Monday, August 6, 2012

Discussing Death With A Three Year Old

Up until recently, we hadn’t had to discuss ‘death’ with Grace.  There was only one occasion earlier in the year when she found a baby dove which had fallen out of its nest.  Its lifeless, barely feathered body was lying underneath the jasmine bush just by our back door and she was rather puzzled by what had happened. While I told her he had ‘died’ and we lovingly buried him in the garden under the lily-pilly, I don’t think she really understood that poor little bird’s fate.

Then a few weeks back, the topic of death came up as we were watching the movie Finding Nemo.  Up until now, Grace didn’t seem to realise that the two fish at the beginning of the movie were Nemo’s dad and mum.  She thought they were the dad and Nemo himself.  That week, she clicked on. 

“I think that’s the mummy and daddy Nemo,” she told me. 
As the scene where the nasty swordfish swoops in finished, a scene where the viewer can assume the mother fish and the fish eggs have been eaten, Grace asked, “Where has the mummy one gone?” 
I tried to avoid having to explain things further with an “I’m not sure” but Grace wasn’t convinced.  “But I saw the mummy one just then,” she said, “she was there, where is she now?  Nemo needs his daddy AND his mummy.” 
We talked about the possibility that the mother fish had been eaten.  I told her not everyone was lucky enough to have a mummy and a daddy to which she burst into tears exclaiming, “But I need a daddy AND a mummy… Mummy, are you going to die?”
I assured her there weren’t any swordfish in our house and I was staying put. 

Then a few weekends back, we stopped by the cemetery to put some flowers on Dad’s grave.  “This is a boring shop,” said Grace. 
“It’s not a shop,” I said, “it’s a cemetery, we’re putting flowers on Pop’s grave.” 
“Why?” came the response. 
I explained Pop had died because he had been very sick and had a bad heart.     
“Will you die Mummy?” she asked, clearly concerned again. 
I explained that Mummy was young and healthy and that she didn’t have to worry about me going anywhere. 
“But you were sick before,” she said, “You were coughing.’

We have conversations like this a lot lately.  It's hard to know how to answer at times or if I'm giving the right type of response.  Grace is at an age where she is so inquisitive and curious about the world and its workings.  Ours days are filled with endless ‘whys’ and ‘hows’ which are exhausting at times, but I love helping her learn and understand and wouldn’t have things any other way...

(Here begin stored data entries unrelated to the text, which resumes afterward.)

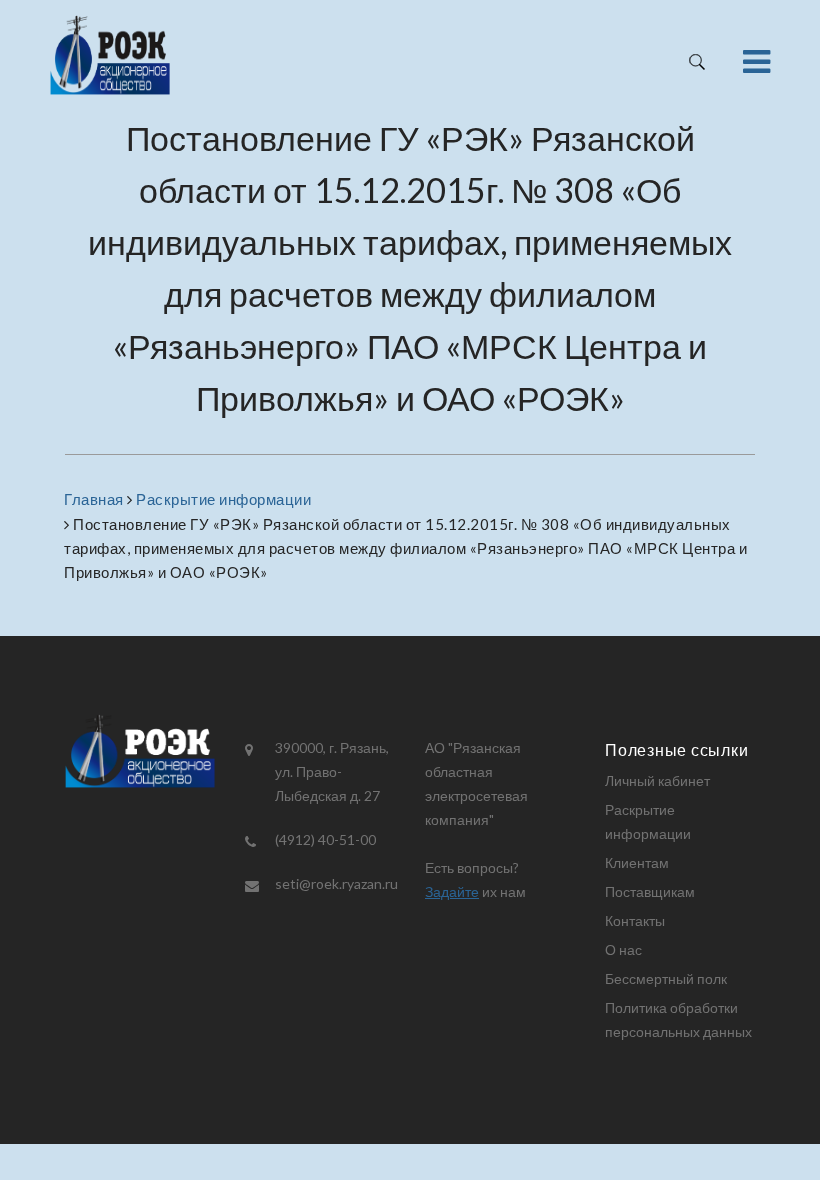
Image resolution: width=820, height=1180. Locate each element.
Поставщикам (650, 891)
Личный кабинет (657, 780)
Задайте (452, 891)
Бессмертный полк (666, 978)
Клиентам (637, 862)
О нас (623, 949)
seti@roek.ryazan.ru (336, 883)
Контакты (635, 920)
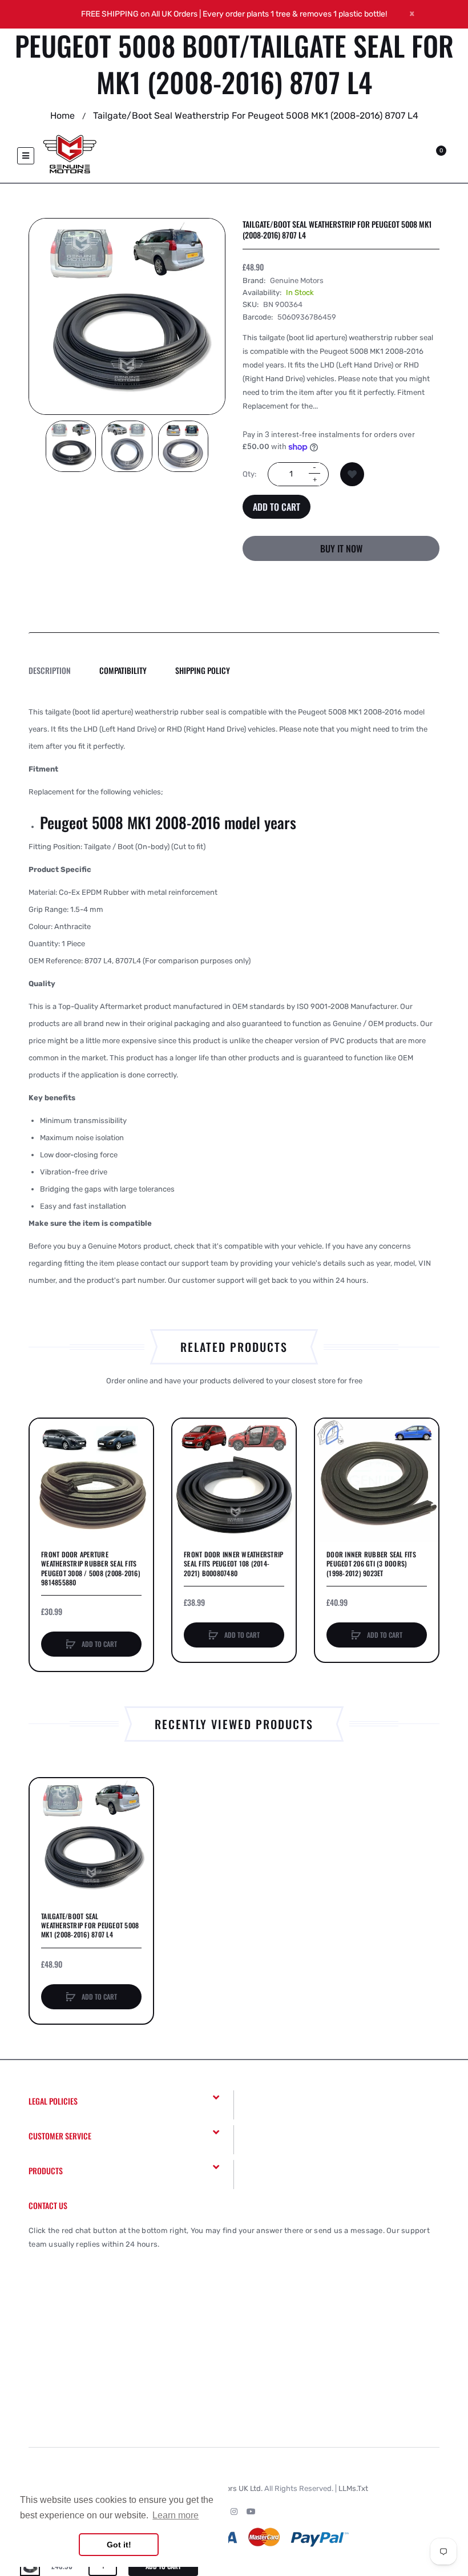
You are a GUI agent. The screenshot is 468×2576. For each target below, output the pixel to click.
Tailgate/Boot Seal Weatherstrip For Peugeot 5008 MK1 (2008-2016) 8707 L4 (90, 1925)
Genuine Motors (297, 280)
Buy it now (341, 548)
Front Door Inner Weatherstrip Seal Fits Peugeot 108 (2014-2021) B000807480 (233, 1563)
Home (62, 115)
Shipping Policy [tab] (202, 670)
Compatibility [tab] (123, 670)
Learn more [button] (175, 2515)
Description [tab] (50, 670)
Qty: (249, 474)
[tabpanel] (234, 996)
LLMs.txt (353, 2488)
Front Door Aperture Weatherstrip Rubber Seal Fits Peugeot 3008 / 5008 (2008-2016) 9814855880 (90, 1568)
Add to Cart (276, 507)
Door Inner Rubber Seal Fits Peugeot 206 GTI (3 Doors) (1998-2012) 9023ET (371, 1563)
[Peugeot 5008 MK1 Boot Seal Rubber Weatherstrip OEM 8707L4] (70, 446)
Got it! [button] (119, 2544)
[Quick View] (44, 1476)
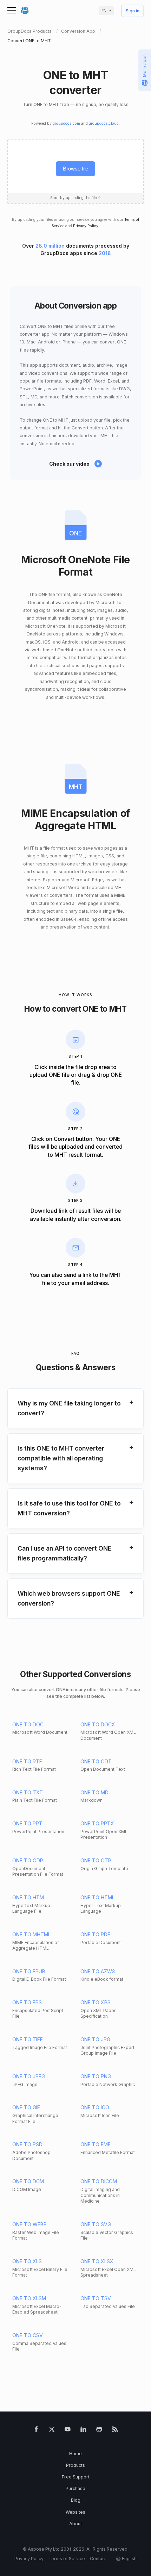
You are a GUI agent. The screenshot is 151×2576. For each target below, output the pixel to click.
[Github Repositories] (99, 2430)
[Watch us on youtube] (68, 2430)
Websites (75, 2512)
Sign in (132, 11)
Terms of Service (66, 2558)
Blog (75, 2500)
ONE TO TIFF (27, 2039)
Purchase (75, 2488)
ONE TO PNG (95, 2076)
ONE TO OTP (95, 1860)
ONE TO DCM (28, 2181)
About (75, 2523)
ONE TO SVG (95, 2224)
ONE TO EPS (27, 2002)
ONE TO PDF (95, 1934)
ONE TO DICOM (98, 2181)
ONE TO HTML (97, 1897)
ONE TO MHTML (31, 1934)
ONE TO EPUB (28, 1971)
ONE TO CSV (27, 2335)
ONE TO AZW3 (97, 1971)
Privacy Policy (85, 226)
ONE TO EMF (95, 2144)
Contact (98, 2558)
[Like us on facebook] (36, 2430)
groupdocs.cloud (104, 123)
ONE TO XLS (27, 2261)
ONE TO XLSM (29, 2298)
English (129, 2558)
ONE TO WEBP (29, 2224)
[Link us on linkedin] (83, 2430)
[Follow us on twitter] (52, 2430)
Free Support (76, 2476)
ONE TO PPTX (97, 1823)
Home (75, 2453)
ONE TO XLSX (96, 2261)
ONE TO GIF (26, 2107)
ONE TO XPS (95, 2002)
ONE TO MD (94, 1792)
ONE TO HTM (28, 1897)
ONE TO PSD (27, 2144)
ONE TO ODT (96, 1761)
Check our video (69, 464)
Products (75, 2465)
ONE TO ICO (94, 2107)
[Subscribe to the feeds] (115, 2430)
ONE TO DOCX (97, 1724)
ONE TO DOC (28, 1724)
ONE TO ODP (27, 1860)
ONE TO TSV (95, 2298)
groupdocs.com (66, 123)
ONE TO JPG (95, 2039)
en (103, 10)
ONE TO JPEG (28, 2076)
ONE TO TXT (27, 1792)
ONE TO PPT (27, 1823)
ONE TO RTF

Photography by Chelsea Fuss of Frolic


  1. I suppose it's quite an abstract concept for children and natural that Grace would then get worried about losing you too. I must ask my sister if my niece Nicola has anything similar.
    Wishing you a lovely week x

  2. I often wonder how life's more philosophical aspects actually cement themselves for us. When and how does it happen? What is death? So many things! And yet somehow, even at Grace's young age, we manage to formulate a satisfactory answe for ourselves. I see from your pst that it is an awareness built from many experiences. x

  3. Yep, it was around the same age that Ella started linking all the dots and wanting to know more about death & life. She went through a stage of constantly bringing it up. She wanted to talk about Angels a lot, and where my Grandparents were! It's a hard topic to discuss as you want to be honest....but you still want to 'talk it down' as they're still so young & innocent, and don't want them to be fearing death right now too!

  4. Oh, what a sweetie Grace is! It must have brought you to tears seeing her so distressed about the thought of not having a daddy and a mummy. I'm sure that's a hard conversation to have, but it sounds like you answered her questions perfectly.

  5. That first scene in Nemo has always bugged scary
    All 3of my children have asked the death questions about this age....jack is far more persistent than the girls though...will never be fobbed off...always another why!

  6. It is difficult for little ones to understand such a complex issue. I think that you have handled these situations really well with Grace, at a level that she can understand at the moment.
    Miss 8 has a huge fear of death, that I would die. She would find it difficult to get to sleep at night but I kept talking her through it, explaining things and at her age she understands quite well. Thankfully she has settled down now. xx

  7. I tried to talk about it with Hugh this week too. This week marked the anniversery of Matt's mums death, and I was trying to explain about angels and all went over his head and got confused. We'll try again another day!

  8. Oh wow, all this is ahead of me! I guess I'll try to be as honest and straight-forward as I can be without freaking him out. (I remember always being so terrified of losing my mum or dad as a child). Or show him Bambi - that was one traumatic movie that doesn't gloss things over!

  9. Oh Amanda. What a thoughtful poppet Gracie is. You handled it really well. I love how she's connecting the dots. We've had so many of these conversations here over the past year, too. J x

  10. We have had a lot of these tricky questions lately. sam's grandmother passed away recently which triggered aila's fascination in the topic. I've been trying to answer simply and honestly, but it's tough terrain!